Work task:
Out of the records below, copy all lines in which the word "will" occurs.

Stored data
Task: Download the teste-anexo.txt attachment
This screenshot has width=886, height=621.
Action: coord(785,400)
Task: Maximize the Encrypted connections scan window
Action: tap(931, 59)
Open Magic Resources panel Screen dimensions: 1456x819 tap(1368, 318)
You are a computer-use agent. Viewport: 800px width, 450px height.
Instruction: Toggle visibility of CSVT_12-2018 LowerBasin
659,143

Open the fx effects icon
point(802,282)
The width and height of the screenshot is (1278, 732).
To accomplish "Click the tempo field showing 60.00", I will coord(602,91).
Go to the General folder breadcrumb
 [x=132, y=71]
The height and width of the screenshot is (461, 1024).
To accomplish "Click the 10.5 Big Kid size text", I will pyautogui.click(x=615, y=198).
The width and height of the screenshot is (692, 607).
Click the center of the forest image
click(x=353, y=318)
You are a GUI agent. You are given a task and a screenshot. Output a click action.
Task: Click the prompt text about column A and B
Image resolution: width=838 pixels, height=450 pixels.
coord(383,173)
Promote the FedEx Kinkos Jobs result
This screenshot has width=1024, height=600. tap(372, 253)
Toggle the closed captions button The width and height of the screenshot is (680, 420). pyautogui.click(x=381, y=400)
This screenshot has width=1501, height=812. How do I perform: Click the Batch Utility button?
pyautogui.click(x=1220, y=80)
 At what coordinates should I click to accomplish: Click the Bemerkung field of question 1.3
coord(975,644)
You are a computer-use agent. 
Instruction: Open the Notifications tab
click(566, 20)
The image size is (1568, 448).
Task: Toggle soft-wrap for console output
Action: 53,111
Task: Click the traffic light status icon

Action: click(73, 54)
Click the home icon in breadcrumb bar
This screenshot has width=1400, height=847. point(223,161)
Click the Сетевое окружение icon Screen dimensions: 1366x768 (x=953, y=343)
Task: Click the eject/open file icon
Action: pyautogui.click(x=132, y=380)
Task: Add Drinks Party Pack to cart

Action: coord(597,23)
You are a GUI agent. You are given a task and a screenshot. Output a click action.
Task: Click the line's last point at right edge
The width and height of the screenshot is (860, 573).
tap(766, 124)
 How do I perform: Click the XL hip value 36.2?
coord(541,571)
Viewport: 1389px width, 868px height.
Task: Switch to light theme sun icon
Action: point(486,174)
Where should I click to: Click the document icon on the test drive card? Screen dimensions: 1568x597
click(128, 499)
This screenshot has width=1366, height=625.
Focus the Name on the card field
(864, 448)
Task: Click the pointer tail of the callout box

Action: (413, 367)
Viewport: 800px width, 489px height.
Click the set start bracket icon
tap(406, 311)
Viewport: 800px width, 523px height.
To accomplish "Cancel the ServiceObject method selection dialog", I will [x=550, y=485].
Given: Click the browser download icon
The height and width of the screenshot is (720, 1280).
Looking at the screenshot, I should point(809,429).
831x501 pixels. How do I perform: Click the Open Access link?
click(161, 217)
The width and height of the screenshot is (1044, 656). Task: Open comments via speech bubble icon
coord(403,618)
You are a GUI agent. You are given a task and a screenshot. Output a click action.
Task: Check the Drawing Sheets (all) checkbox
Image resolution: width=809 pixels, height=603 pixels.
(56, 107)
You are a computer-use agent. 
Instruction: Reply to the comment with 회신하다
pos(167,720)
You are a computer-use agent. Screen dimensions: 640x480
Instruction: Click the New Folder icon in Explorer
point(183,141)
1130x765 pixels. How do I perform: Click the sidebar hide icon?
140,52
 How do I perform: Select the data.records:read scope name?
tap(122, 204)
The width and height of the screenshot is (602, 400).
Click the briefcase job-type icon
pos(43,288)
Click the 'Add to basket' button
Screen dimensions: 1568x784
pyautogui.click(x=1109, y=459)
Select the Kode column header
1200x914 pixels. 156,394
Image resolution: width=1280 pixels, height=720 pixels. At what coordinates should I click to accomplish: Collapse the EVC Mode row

Answer space:
To accomplish "Click the tempo field showing 60.00", I will coord(602,91).
To accomplish "Click the 10.5 Big Kid size text", I will pyautogui.click(x=615, y=198).
To accomplish "Cancel the ServiceObject method selection dialog", I will [x=550, y=485].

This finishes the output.